Good morning. It’s my pleasure on behalf of my co-investigators to present these data. Very briefly, this was a large, randomised phase III trial in patients with resected stage 3b, 3c and 4 melanoma who we would consider to be at very high risk of relapse, which means people who have at least a 50% risk of relapse at five years and generally at least a 50% risk of death at ten years. This was a straight 1:1 randomisation; originally it was planned to have at least 800 patients, at the end of the day we randomised a little over 900 patients. They were randomised 1:1 to receive either ipilimumab which in the US at that time is and was a standard therapy, although not approved in the EU or elsewhere, given for one year at a standard dose of 10mg/kg every three weeks four times, followed by maintenance ipilimumab every twelve weeks, that’s the FDA approved regimen, versus nivolumab, which was the experimental arm, which was given at 3mg/kg every other week with appropriate placebo-matched controls so it was a double-blinded study.
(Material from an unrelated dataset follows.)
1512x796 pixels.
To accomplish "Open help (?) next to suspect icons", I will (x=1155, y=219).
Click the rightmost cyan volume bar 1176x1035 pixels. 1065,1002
Duration for one year and then patients would be followed up for four years and the pre-planned stratifications were by stage, so 3 versus 4, and by PD-L1 staining.
The primary endpoint to the trial was relapse free survival. This study was stopped at a planned interim analysis, which is always a good thing. When you have a study that’s stopped usually that means the results are quite positive. Indeed, as you see here, the results were quite positive. There was a clear, clinically significant and statistically significant benefit for the nivolumab arm compared to the ipilimumab arm. The p-value was very favourable at 0.0001 and the hazard ratio was 0.65 which, as you all know, means there was a 35% reduction in the risk of relapse over time. Again, the follow-up for all patients was a minimum of 18 months. It was a relatively brief follow-up but, again, this was a study that was stopped early at an interim analysis.
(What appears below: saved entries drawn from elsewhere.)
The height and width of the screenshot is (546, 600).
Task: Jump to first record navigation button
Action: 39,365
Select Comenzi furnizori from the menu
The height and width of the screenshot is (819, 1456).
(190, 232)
If we look at the toxicity, again highly favourable in favour of the nivolumab arm compared to the ipilimumab arm. We’re looking at, in terms of all treatment related adverse events, 14% versus more than 40%. In terms of patients who had to stop because of adverse events, which to me, as a clinician, is really the most important practical issue when administering an adjuvant therapy, it was 5% or so for the nivolumab arm and it was more than 30% for the arm that received ipilimumab. So by any indication clearly there was superiority for nivolumab compared to the active ipilimumab arm and ipilimumab, of course, is an active regimen which prolongs both relapse free and overall survival compared to placebo in a prior EORTC study.
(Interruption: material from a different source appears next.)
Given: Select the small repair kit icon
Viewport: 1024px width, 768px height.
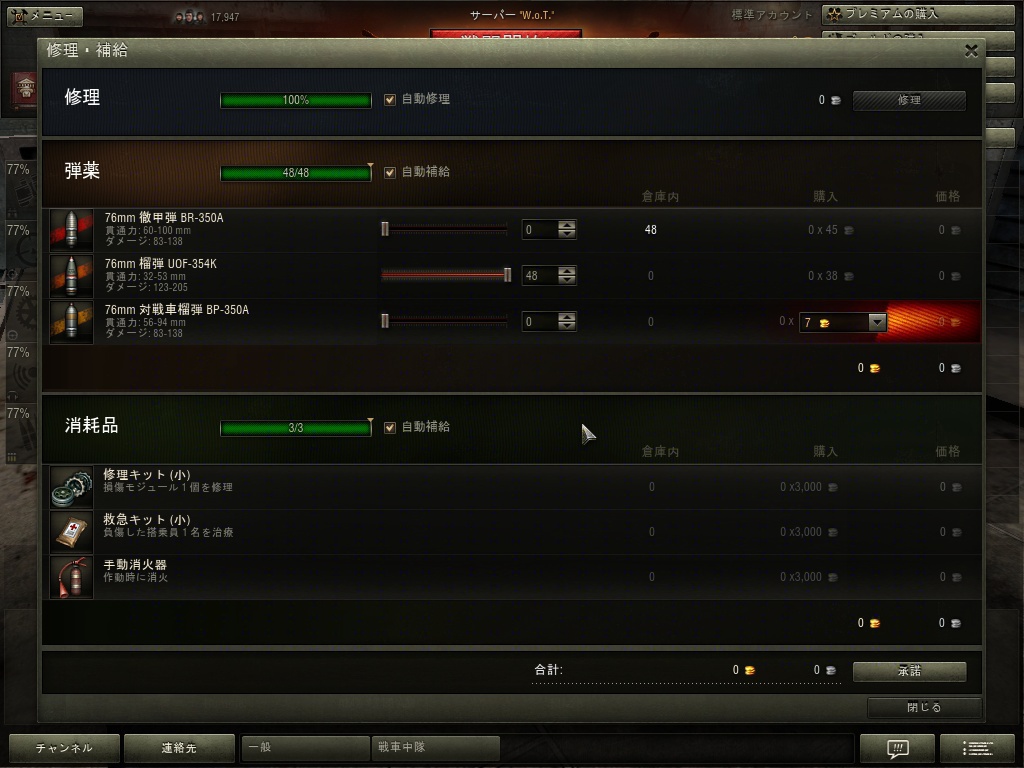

So when we think about the conclusions nivolumab clearly showed a very clinically and statistically significant improvement in relapse free survival versus high dose ipilimumab for patients with surgically resected stages 3b, 3c and 4 melanoma. I told you the hazard ratio was 0.65, the p-value was a very robust 0.0001. If you look at the 18 month relapse free survival rates we’re talking about 66% for nivolumab versus 53% for ipilimumab, a 13% difference. Interestingly, over time that difference opens up, at one year it was about 10% and then as we got to 18 months it was 13% so it was opening up that curve. The benefit for nivolumab was observed for virtually all of the pre-specified subgroups whether you look at stage, PD-L1 staining, BRAF mutational status, age, ulceration of the primary etc. Again, nivolumab had a superior safety profile in comparison to ipilimumab. There were fewer grade 3/4 adverse events and there were fewer adverse events of any kind that led to treatment discontinuation. In my opinion, nivolumab provides a very acceptable benefit-risk ratio as adjuvant therapy for high risk resected melanoma and has the potential to be an effective treatment option for patients with resected stage 3 and 4 disease, of which in the US we have quite a few, there are least twenty or so thousand that fit that category.
Again, our feeling is that if high risk patients receive nivolumab after resection those patients may have significant benefit and, interestingly, it may change the biology of melanoma because if most patients who ultimately relapse or who have high risk disease receive a PD-1 antibody, a number of interesting questions arise about have we impacted the biology of the disease. Then, of course, questions arise, many interesting questions, about how do you treat those patients once they relapse. Again, there will be longer follow-up needed to determine if there is an overall survival benefit although this will be complicated by the fact that there will be a de facto crossover because in all of the countries in which we did this study both ipilimumab and nivolumab were approved for metastatic therapy. So if someone who got the ipilimumab arm relapsed they would be able to receive nivolumab; if someone who got nivolumab relapsed they could get ipilimumab. So there would of course be this inherent or de facto crossover which will complicate survival. The other thing is, as you may know, the AGCC staging system changes and practice sometimes changes so that may complicate interpretation. But it’s very clear that we have a very nice and beneficial regimen in the nivolumab adjuvant therapy. Thank you.